Le fou chantant, on se souvient « mon Dieu, merci, merci d’être ici… » quelques films, quelques expositions, des gens qu’on croise, des gens qu’on salue, la pompe de la cérémonie le tambour qui résonne à dix heures, tapantes, le clairon,

la sonnerie aux morts, adieu l’ami, mais continuer tout de même se souvenir de Coutances, les classes préparatoires, je me souviens du concours général, je passe la Seine et je me souviens de ces promenades le long du fleuve, de Jussieu à la rue Fabert, sans trop savoir que le train passe sous les pieds, « même la brise parle d’antan, elle me raconte  comme autrefois de jolis contes, aux jours passés je vous revois, un rendez-vous une musique des yeux rêveurs, tout un roman, tout un roman d’amour poétique et pathétique, Ménilmontant… »
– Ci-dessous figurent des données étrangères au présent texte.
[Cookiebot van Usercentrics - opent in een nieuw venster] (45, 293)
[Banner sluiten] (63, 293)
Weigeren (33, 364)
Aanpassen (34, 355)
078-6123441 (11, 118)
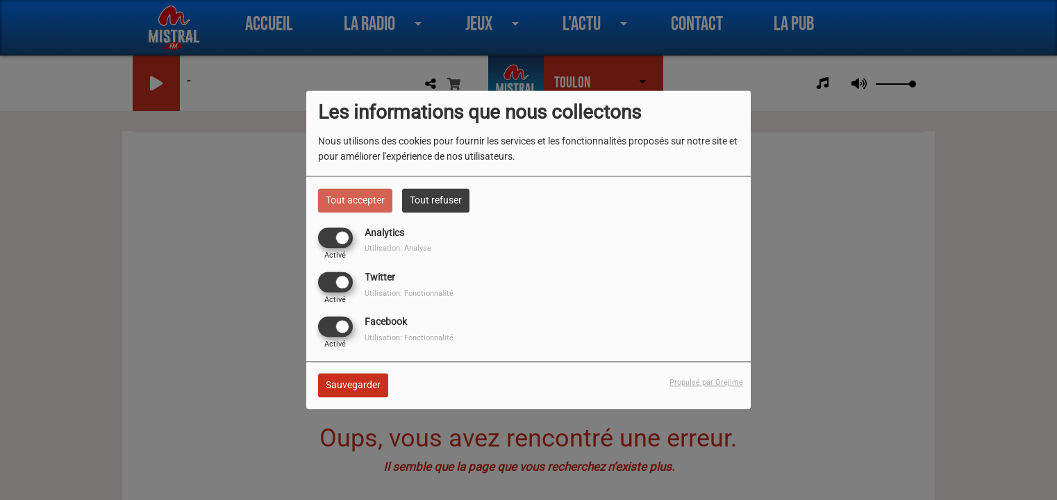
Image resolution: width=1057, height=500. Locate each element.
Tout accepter (355, 200)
Ecrire, alors ? Il y a toujours cette idée, là, les photos et les illustrations, le monde suspendu, on le fige on l’arrête, il est là, le voilà,

quelques mots, on pourra dire « j’y étais », quelques notes de musique « trois petites notes de musique ont plié boutique au creux du souvenir/ c’en est fini d’leur tapage elles tournent la pages et vont s’endormir.. »

Mais aussi : « trois petites notes de musique lèvent un cruel rideau de scène / sur mille et une peines qui ne veulent pas mourir », c’est Yves Montand, la place Dauphine, je crois mais ils vivaient sur le quai non, je ne sais plus, ces histoires que la ville me racontent n’ont pas de sens, ici c’est la rue du Bac

de laquelle par beau temps on peut voir le sacré Coeur, cette église édifiée par cette ordure de thiers qui ne vaut pas majuscule, du tout, non, n’insiste pas, sur la vie des résistants, si on passe la place du Tertre (là où on diffusait Radio Ivre et cette émission de cinéma le mardi de dix sept à vingt heures) vers l’autre côté, on découvrira le nord, et plus loin encore les vignes la place Dalida des choses qui vont passer, « toi tu voulais oublier un p’tit air galvaudé dans les rues de l’été… »…

Oui, c’est l’été, ça vaut bien un billet, mais pourquoi faire ? Rien d’autre que d’exister ? On écrit, on écoute de la musique, on entend des oiseaux qui chantent, on reçoit des mails des laboratoires d’Aubervilliers, d’autres du soixante et un et d’ailleurs, on se prépare à affronter les salons de cet hôtel, là, en attendant on téléphone, on prépare les photos et les images, on se prépare dans la poche de la veste il y a le badge de la régie (cinquante cinq euros le mois), on passe, on regarde les films et on attend que le temps cesse de passer…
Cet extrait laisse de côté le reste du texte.